Records from a data source:
_ _ _
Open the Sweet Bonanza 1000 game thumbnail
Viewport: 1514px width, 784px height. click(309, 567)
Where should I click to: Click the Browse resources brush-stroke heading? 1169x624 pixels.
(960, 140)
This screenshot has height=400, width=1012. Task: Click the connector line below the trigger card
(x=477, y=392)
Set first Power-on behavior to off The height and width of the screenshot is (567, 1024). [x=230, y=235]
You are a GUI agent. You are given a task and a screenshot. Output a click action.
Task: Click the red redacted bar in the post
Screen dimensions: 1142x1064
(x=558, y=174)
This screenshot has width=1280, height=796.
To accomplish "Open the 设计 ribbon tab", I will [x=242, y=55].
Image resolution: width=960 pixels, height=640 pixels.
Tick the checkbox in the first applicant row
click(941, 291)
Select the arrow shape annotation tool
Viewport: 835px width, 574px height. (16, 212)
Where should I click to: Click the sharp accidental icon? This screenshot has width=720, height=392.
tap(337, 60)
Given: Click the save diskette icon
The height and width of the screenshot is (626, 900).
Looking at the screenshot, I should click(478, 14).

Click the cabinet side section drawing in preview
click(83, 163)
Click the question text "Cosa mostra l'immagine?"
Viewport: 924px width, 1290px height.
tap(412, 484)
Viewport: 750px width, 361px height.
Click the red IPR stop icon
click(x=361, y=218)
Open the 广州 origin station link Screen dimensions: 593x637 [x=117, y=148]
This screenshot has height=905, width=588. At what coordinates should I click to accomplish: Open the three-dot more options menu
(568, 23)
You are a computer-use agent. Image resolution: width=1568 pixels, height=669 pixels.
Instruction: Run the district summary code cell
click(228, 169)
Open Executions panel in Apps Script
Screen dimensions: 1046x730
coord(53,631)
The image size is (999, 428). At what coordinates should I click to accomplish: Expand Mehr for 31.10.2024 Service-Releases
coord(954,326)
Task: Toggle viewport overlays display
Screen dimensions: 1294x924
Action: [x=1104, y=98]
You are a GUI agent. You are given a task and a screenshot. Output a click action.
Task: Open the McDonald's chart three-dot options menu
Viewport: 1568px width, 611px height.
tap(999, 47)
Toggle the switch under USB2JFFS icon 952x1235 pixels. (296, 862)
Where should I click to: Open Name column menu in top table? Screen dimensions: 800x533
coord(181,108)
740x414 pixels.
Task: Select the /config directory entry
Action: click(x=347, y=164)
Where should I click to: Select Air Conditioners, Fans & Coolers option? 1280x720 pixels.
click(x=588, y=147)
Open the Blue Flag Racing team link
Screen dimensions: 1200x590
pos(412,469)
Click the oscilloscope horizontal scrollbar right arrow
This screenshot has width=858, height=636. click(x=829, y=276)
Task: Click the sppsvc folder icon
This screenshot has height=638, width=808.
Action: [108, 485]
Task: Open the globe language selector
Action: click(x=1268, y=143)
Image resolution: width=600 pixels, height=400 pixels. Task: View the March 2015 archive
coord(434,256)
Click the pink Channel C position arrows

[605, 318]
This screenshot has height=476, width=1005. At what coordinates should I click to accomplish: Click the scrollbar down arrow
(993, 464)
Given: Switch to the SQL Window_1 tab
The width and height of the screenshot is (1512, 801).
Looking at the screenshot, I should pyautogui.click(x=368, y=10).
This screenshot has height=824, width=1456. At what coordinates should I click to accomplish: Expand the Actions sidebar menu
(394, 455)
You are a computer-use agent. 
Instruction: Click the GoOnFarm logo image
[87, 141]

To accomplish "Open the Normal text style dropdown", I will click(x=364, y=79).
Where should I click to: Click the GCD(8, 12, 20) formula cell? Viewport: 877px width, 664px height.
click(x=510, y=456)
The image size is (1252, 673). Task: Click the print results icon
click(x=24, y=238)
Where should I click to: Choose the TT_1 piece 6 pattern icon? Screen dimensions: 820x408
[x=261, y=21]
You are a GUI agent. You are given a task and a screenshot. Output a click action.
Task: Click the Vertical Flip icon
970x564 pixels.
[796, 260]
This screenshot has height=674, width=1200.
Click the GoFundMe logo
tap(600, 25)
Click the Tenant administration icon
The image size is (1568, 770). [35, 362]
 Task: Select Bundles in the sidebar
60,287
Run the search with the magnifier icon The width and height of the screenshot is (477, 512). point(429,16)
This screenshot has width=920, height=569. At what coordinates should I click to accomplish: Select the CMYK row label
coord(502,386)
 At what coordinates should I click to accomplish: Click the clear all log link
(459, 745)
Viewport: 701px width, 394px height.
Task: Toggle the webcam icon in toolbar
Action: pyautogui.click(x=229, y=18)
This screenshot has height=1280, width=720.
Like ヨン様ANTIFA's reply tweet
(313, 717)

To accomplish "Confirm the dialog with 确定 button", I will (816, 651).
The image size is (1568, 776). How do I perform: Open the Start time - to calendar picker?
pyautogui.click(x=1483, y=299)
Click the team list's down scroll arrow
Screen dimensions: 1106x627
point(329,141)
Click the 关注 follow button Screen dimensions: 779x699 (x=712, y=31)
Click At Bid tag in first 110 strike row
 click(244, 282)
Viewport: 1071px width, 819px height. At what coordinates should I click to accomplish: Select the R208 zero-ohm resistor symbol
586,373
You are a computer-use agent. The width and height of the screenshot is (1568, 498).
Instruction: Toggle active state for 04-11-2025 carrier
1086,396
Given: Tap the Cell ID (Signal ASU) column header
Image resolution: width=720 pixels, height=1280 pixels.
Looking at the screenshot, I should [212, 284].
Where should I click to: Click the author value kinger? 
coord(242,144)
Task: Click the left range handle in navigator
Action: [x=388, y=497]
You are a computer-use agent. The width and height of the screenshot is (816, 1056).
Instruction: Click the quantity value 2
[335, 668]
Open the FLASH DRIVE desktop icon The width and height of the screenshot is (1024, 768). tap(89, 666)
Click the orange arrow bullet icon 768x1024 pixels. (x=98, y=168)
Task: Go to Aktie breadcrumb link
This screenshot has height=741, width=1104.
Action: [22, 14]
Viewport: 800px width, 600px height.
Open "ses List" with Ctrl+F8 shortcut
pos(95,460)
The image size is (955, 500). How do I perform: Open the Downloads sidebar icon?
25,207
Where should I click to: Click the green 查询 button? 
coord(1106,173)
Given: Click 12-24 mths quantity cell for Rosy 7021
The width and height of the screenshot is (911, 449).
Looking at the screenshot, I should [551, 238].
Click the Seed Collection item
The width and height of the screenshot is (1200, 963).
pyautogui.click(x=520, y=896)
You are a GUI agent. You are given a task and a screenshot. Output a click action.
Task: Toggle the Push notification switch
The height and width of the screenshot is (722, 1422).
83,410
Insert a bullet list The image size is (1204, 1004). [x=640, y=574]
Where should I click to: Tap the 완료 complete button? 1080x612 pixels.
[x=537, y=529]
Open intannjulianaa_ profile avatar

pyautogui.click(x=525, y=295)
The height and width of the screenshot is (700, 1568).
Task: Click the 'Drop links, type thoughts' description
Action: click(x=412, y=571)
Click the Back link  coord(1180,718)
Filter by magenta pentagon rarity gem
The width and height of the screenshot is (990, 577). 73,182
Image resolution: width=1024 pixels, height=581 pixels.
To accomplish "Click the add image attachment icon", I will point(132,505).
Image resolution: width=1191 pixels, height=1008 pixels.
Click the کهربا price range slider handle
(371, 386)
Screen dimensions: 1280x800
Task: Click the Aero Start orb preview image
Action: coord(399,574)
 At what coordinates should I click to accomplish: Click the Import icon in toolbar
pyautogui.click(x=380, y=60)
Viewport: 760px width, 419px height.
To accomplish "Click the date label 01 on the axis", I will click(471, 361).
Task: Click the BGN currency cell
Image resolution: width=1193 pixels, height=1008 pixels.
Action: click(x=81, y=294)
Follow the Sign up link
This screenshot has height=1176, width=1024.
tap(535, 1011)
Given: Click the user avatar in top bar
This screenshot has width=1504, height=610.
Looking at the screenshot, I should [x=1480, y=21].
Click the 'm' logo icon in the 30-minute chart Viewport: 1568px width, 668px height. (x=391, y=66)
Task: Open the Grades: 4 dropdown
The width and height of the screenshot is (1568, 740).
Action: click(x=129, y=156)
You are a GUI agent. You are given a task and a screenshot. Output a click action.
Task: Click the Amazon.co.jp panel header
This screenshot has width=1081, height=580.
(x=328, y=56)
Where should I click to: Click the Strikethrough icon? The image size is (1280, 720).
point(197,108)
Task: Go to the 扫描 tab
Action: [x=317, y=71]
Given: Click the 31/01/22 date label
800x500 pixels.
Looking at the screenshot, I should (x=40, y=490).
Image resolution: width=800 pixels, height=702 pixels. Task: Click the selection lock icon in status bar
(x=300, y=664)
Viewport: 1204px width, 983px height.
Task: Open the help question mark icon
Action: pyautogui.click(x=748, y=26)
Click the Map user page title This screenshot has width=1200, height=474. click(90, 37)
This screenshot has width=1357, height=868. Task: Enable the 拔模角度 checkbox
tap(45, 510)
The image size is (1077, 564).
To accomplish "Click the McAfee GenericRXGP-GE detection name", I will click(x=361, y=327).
_ _ _
TASK ITEM - In the records above, some lines may contain the word "bullet"; copy every one of them.

OUTPUT FOR THIS EXERCISE -
Click the orange arrow bullet icon 768x1024 pixels. (x=98, y=168)
Insert a bullet list The image size is (1204, 1004). [x=640, y=574]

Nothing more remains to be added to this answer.